To help them navigate this challenge, data engineering specialist Starschema has created a massive dataset of curated COVID-19 incidence data, hosted on the Snowflake Data Exchange from cloud data warehouse provider Snowflake.
Data is ingested from multiple sources and made ‘analytics-ready’ along the way, so it can easily be accessed and used by organizations where executives face difficult short-term decisions around closures and layoffs, for example. And, as the pandemic unfolds, Starschema CTO Tamas Foldi says he’s hopeful it will help them better adjust over the longer term to a vastly different economic and operational environment. As he explains:
I believe data analytics experts can play a decisive role in the battle against COVID-19 and we saw a chance here to use our knowledge and expertise to play our part in driving better public health outcomes and business continuity. Our clients were telling us that they had a real need for epidemiological, demographic and other data, but that this wasn’t available in one place and in formats that made it easy to combine it with their own business data.
A free public resource
As of 1 April, more than 800 requests for the Starschema COVID-19 dataset had been made by a wide range of private and public-sector organizations. The dataset is publically available, free of charge, and is based on information from sources that have become quickly recognized as some of the most reliable around. They include Johns Hopkins University, the World Health Organization and the Henry J Kaiser Family Foundation, along with state and federal government organizations, healthcare informatics companies and geographic street mapping specialists.
Before it’s added to the dataset, all data is first cleansed and formatted by Starschema’s data engineers and data scientists, who then maintain, update and add to it on a day-to-day basis, says Foldi. That data preparation job, in itself, can be quite a challenge:
First you have to identify relevant data, and then, you’ll often find it’s only available in an unstructured way on a website or even in PDF documents. And that’s understandable, because a lot of these datasets are built by government organizations where the priority is to give the information to a mass audience in an easy-to-read way. But it’s not necessarily computer-readable when we first get it, so we have to use algorithms we’ve built to extract information and create structured tables from it all, and enhance it where necessary, so it can blend with your company’s existing data sources. It’s a lot of work.

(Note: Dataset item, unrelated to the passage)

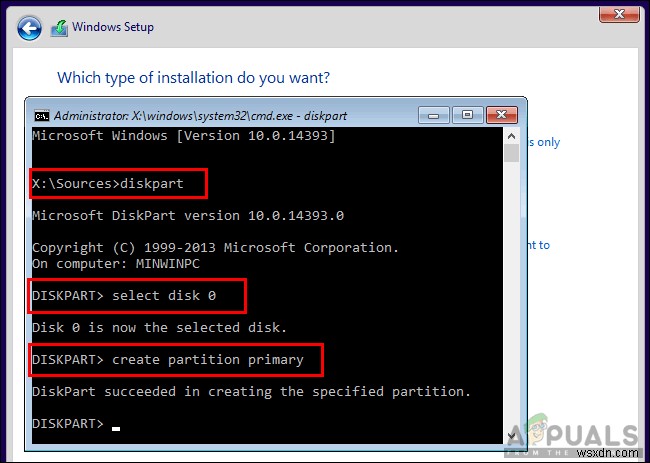Click the 'create partition primary' command line
Viewport: 650px width, 463px height.
(175, 359)
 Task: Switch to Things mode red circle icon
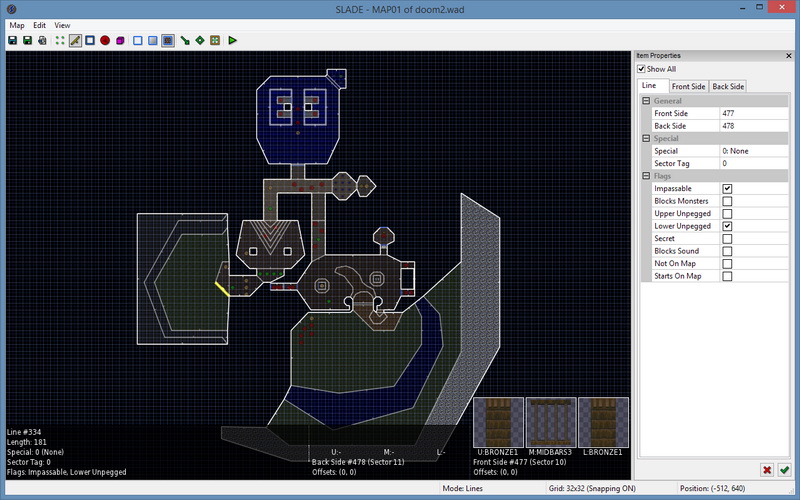point(104,41)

Snowflake Data Exchange makes a lot of sense for a use case like this. Announced at Snowflake’s annual user conference in June 2019, the main thinking behind this technology is that companies that already use Snowflake might use private exchanges to host company datasets and enable their employees to ‘shop’ for the data they need to get work done, much as they would on a consumer-focused private marketplace, but in an access-controlled way.
However, the technology first emerged as a public-exchange version, where third-party information providers like Weather Source could host datasets - as Starschema is now doing with its COVID-19 dataset.

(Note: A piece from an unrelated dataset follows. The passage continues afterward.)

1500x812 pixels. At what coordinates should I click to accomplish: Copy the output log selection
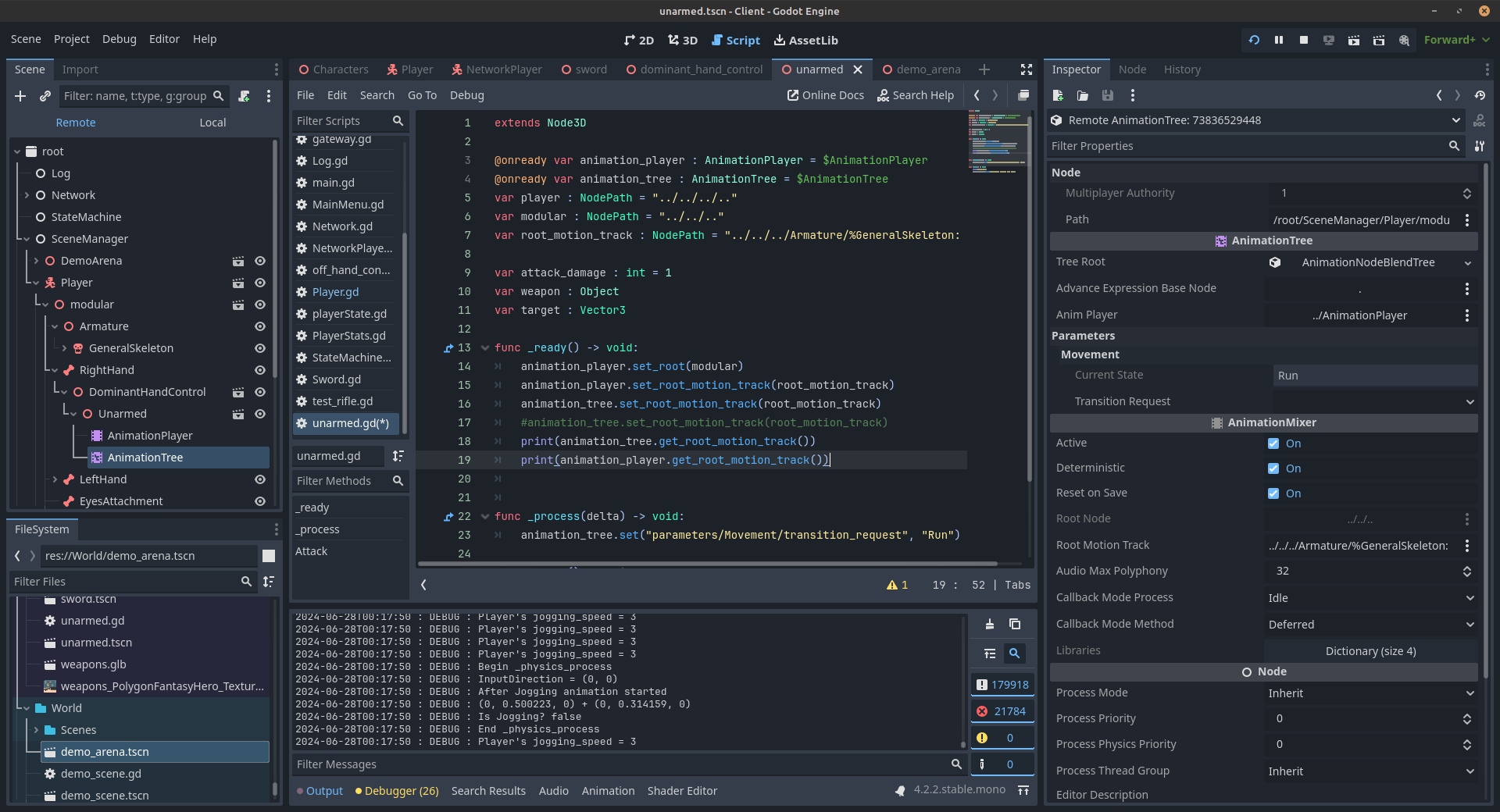coord(1015,624)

There are a number of factors behind the choice of Snowflake, according to Starschema’s Foldi. For a start, because the Snowflake Data Exchange is cloud-based, data can be loaded from multiple sources to form a single dataset, which can then be accessed from anywhere. At the same time, Snowflake is engineered to be able to ingest a wide variety of data types. Plus, without a complex infrastructure environment to set up and manage, Starschema’s engineers can focus instead on identifying and importing new data. But perhaps most importantly, Foldi says, having a single data engine makes it easy for organizations to download the dataset and mix it with their existing data assets, which he believes is where the greatest potential value lies.
Smart data combinations
Combinations of the Starschema Covid-19 data with internal data could provide major benefits to all kinds of organizations. A healthcare provider, for example, might mix the Starschema data with their own data on hospital-bed capacity, in order to identify hospitals at risk of reaching or exceeding their limits, and enabling patients to be diverted or transferred elsewhere. In similar ways, retailers could identify stores vulnerable to empty-shelf situations; charities could spot where school closures threaten to leave kids dependent on school meals hungry; and financial services providers could pinpoint default risks, and offer more realistic repayment plans to customers.

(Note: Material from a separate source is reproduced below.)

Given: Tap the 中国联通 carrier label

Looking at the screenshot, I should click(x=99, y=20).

Over the longer term, the dataset could be a valuable historical resource, providing vital clues as to which strategies were successful and which were not, when companies, governments and non-profit organizations are called upon to tackle future global healthcare emergencies. Says Foldi:
I really believe our dataset will be the basis for a lot of new scientific papers and research for at least the next decade. Over time we’ll be covering more countries and more strategies within this dataset. Once the immediate chaos levels have decreased, we’ll be able to see what policies worked, what decisions proved to be poor choices, what was effective. This data isn’t just for immediate decision-making in the current emergency. It’s also to help us prepare for the next one.